### DATA FOR ANALYSIS
★ ★ ★ ★ ★
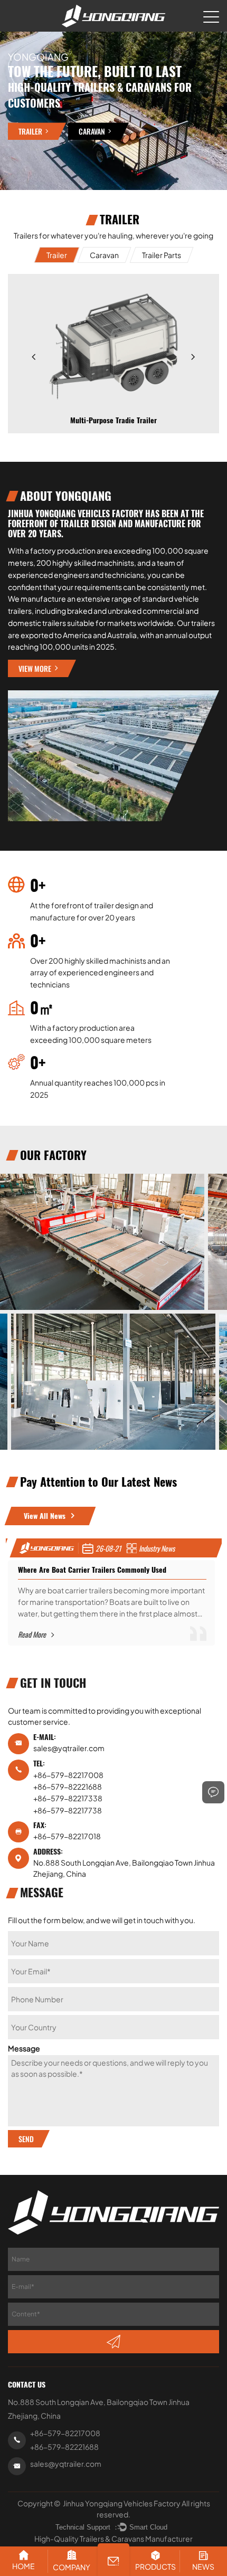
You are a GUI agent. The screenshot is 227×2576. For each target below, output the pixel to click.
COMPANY (71, 2567)
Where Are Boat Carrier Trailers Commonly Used (92, 1570)
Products (155, 2566)
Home (23, 2566)
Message (24, 2048)
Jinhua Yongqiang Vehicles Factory (122, 2503)
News (203, 2566)
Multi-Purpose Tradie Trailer (113, 420)
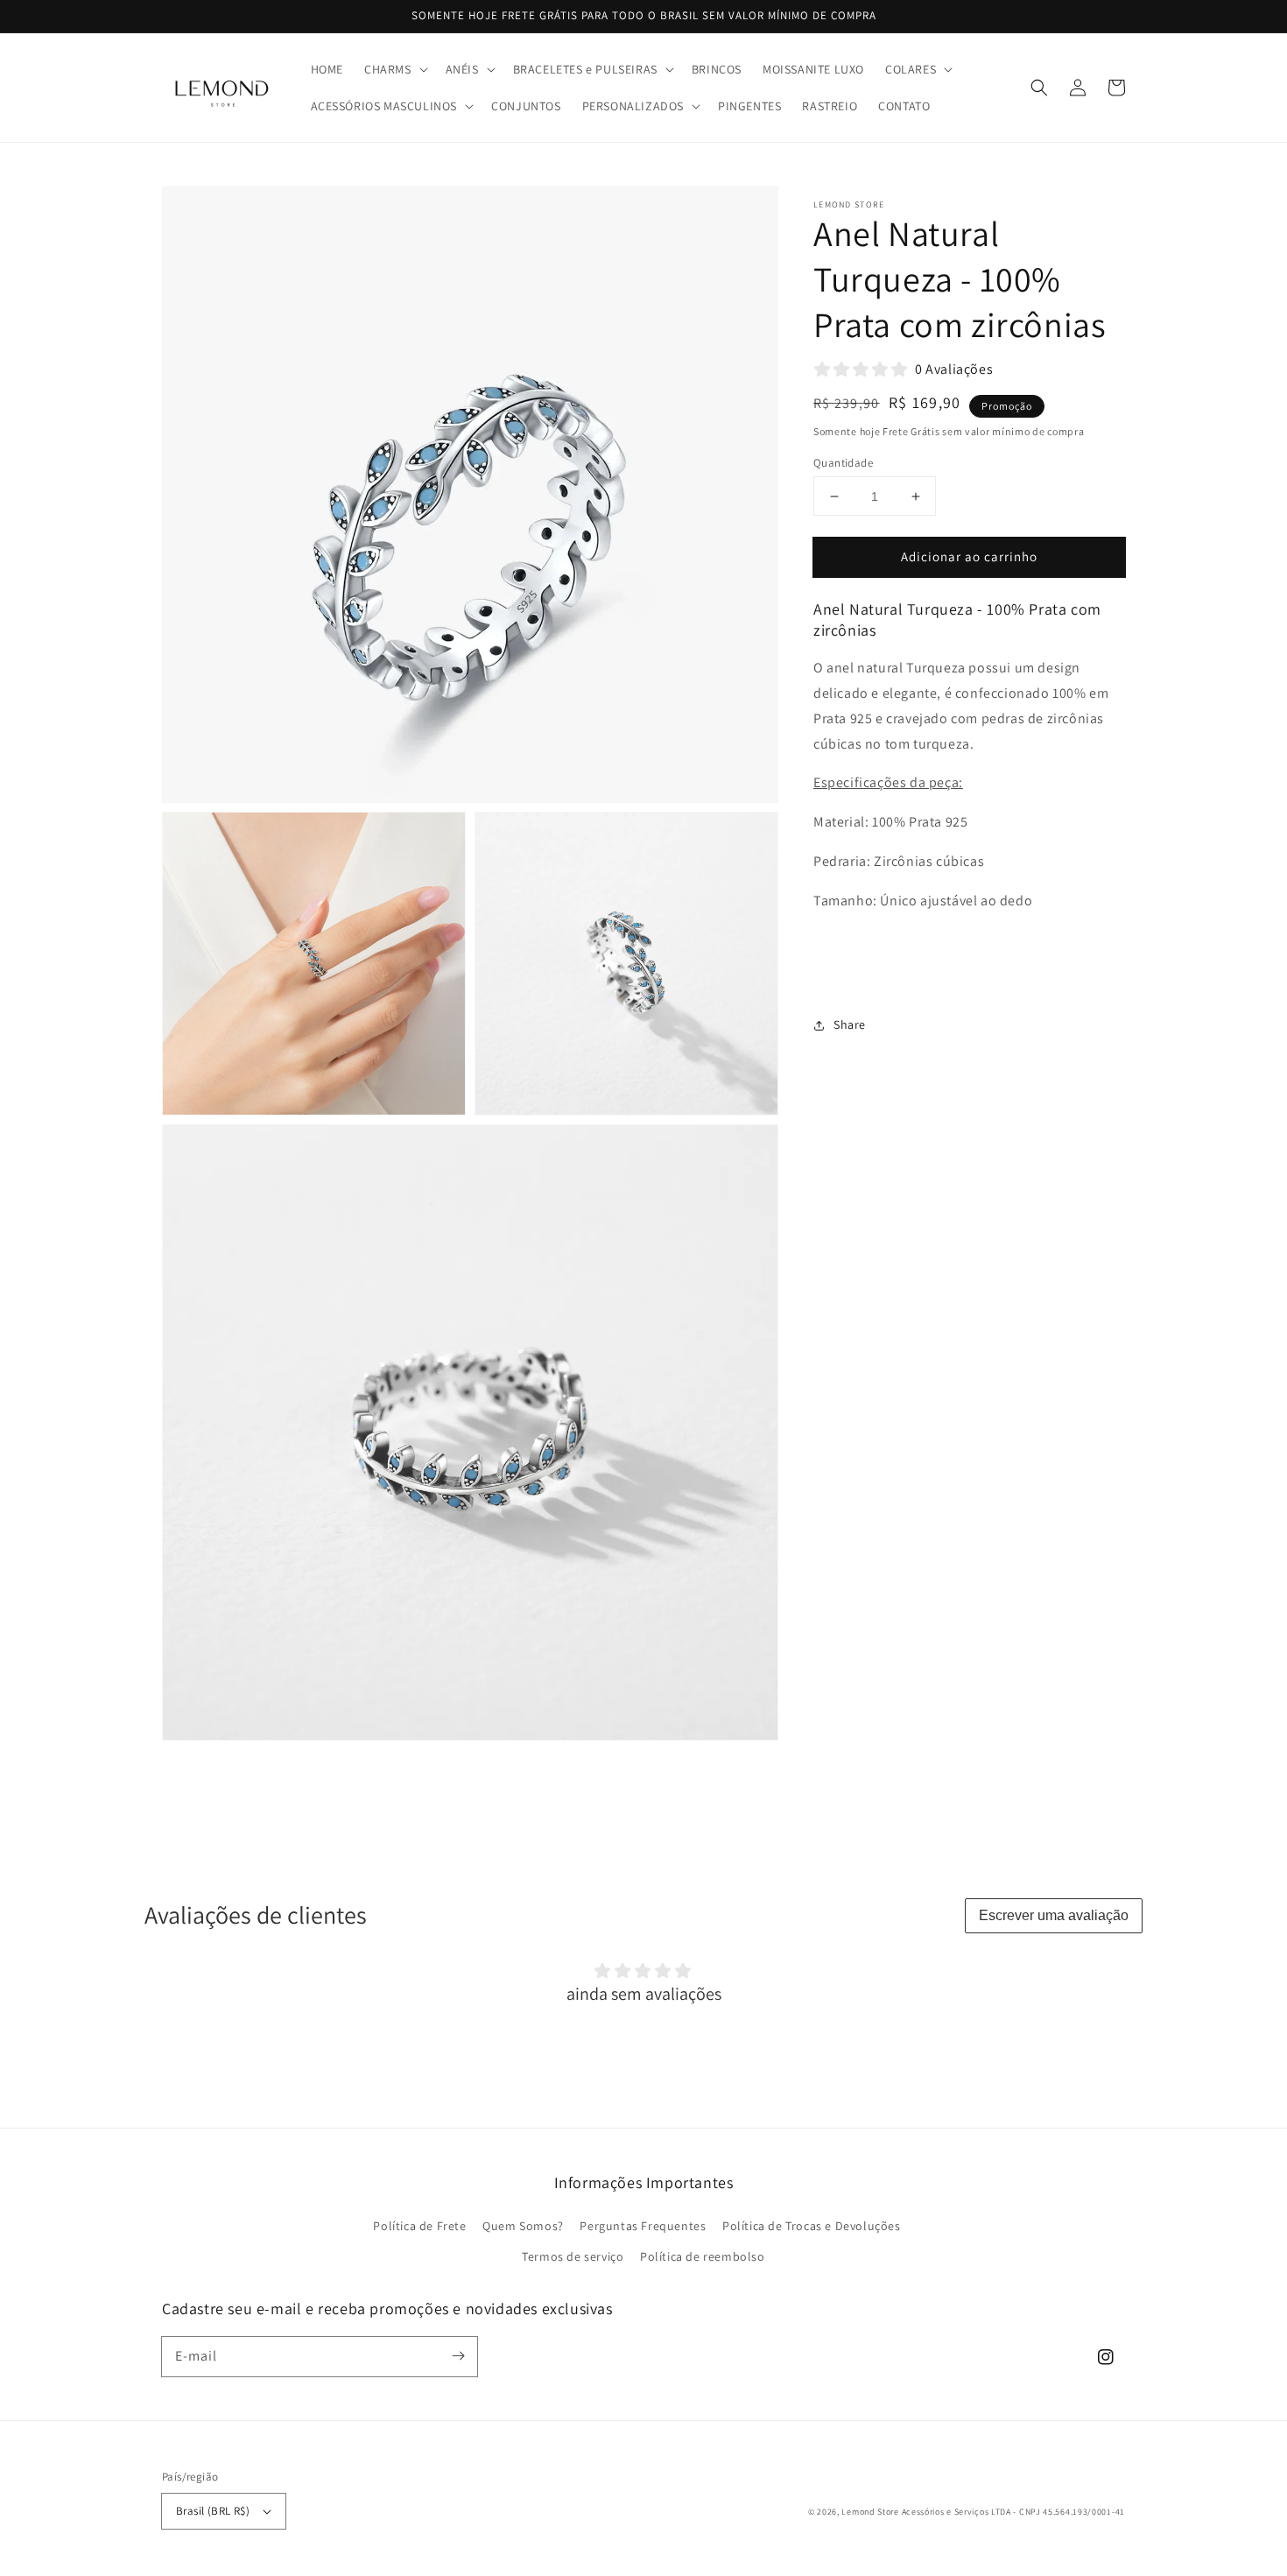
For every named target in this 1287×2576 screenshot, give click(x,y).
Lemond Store (869, 2511)
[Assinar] (458, 2356)
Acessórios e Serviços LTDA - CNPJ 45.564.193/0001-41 (1013, 2511)
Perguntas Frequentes (643, 2226)
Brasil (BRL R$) (213, 2510)
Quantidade (843, 462)
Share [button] (849, 1024)
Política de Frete (419, 2226)
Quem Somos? (523, 2226)
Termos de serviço (572, 2256)
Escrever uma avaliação (1054, 1915)
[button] (394, 69)
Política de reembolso (702, 2256)
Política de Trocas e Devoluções (811, 2226)
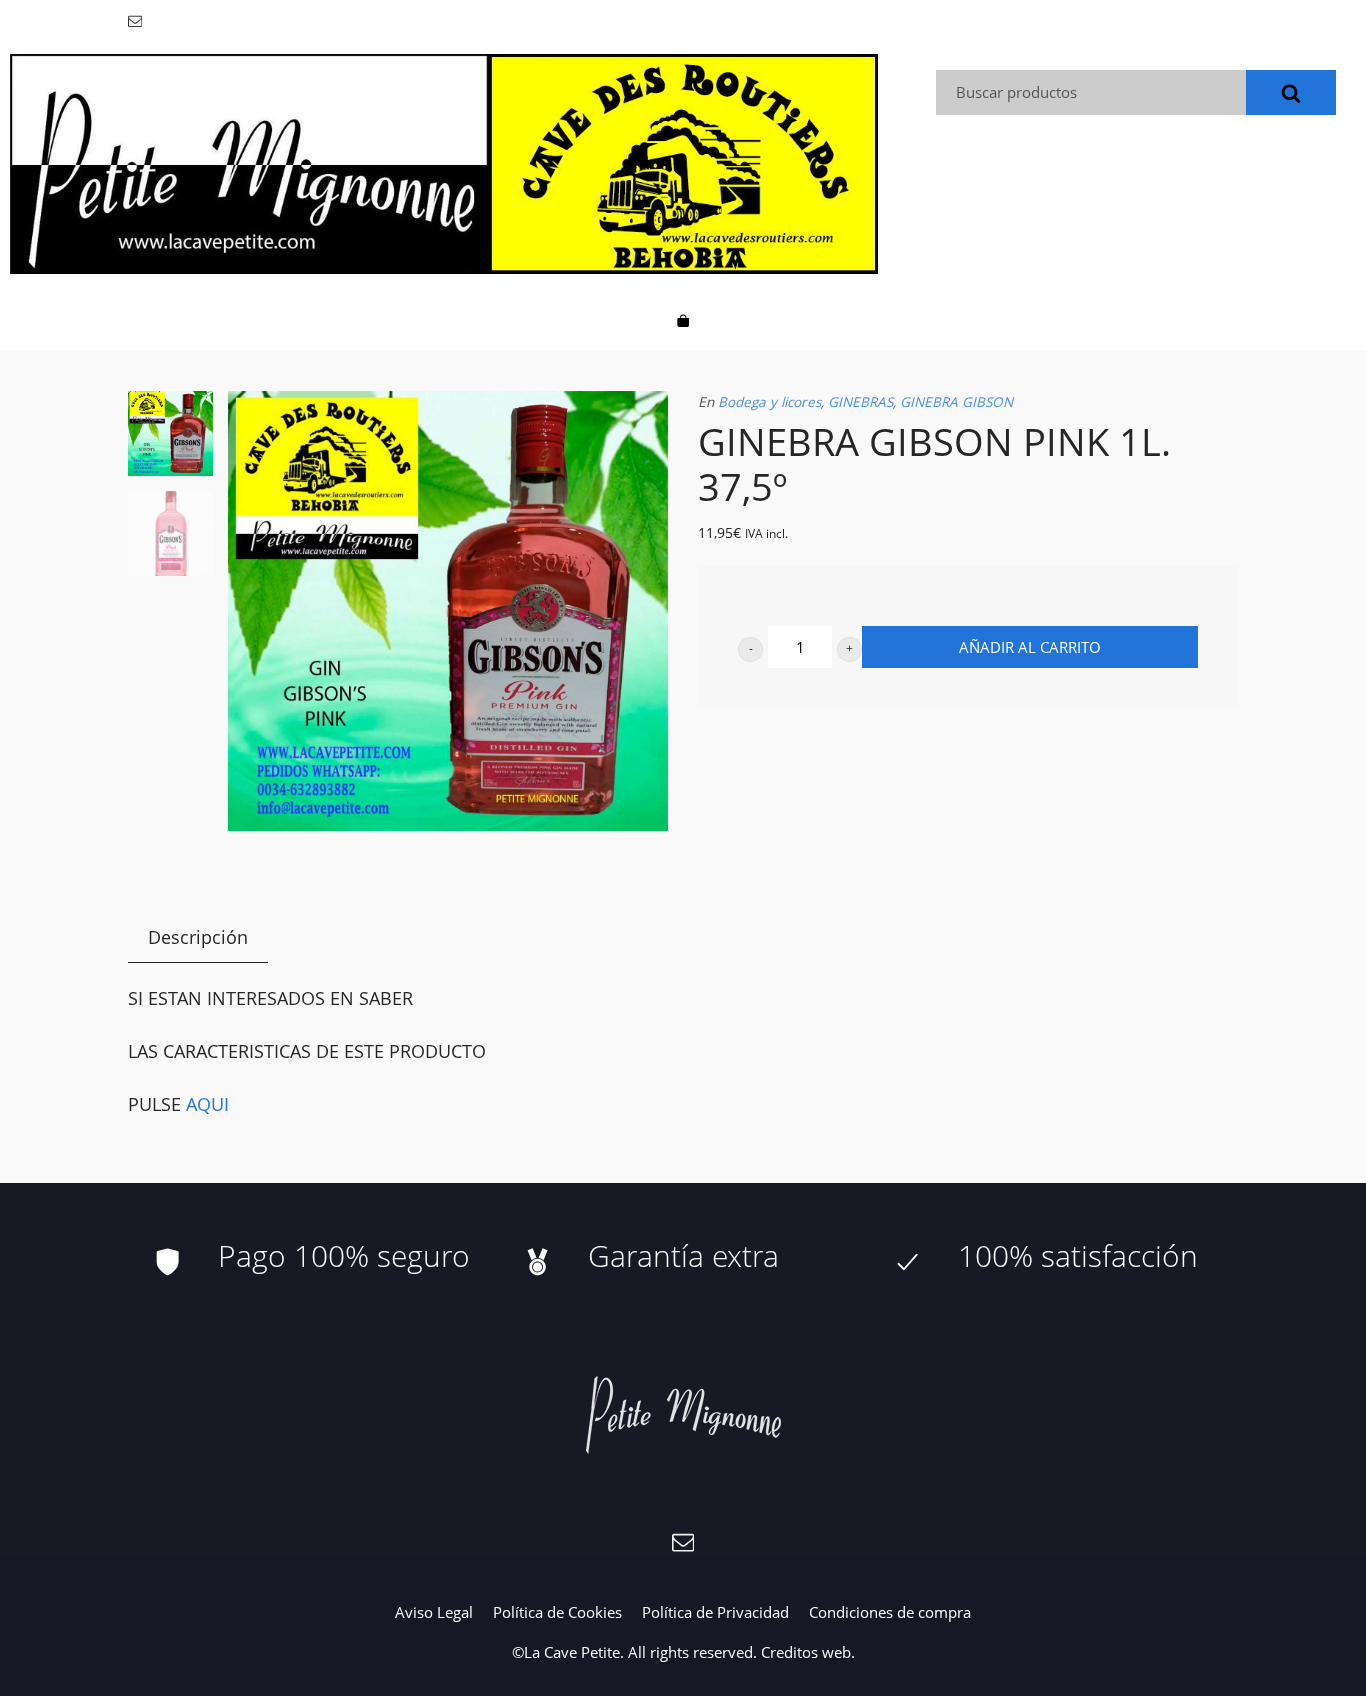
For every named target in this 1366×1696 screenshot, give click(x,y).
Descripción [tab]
★ ★ ★ ★ ★
Show every line from the entries above in which the word "target" appears.

You are a GUI agent. The screenshot is 227×2576. For each target below, output the pixel to click.
For every named target in this 1287×2576 screenshot, give click(x,y).
For every named target in this 1366×1696 screenshot, give click(x,y).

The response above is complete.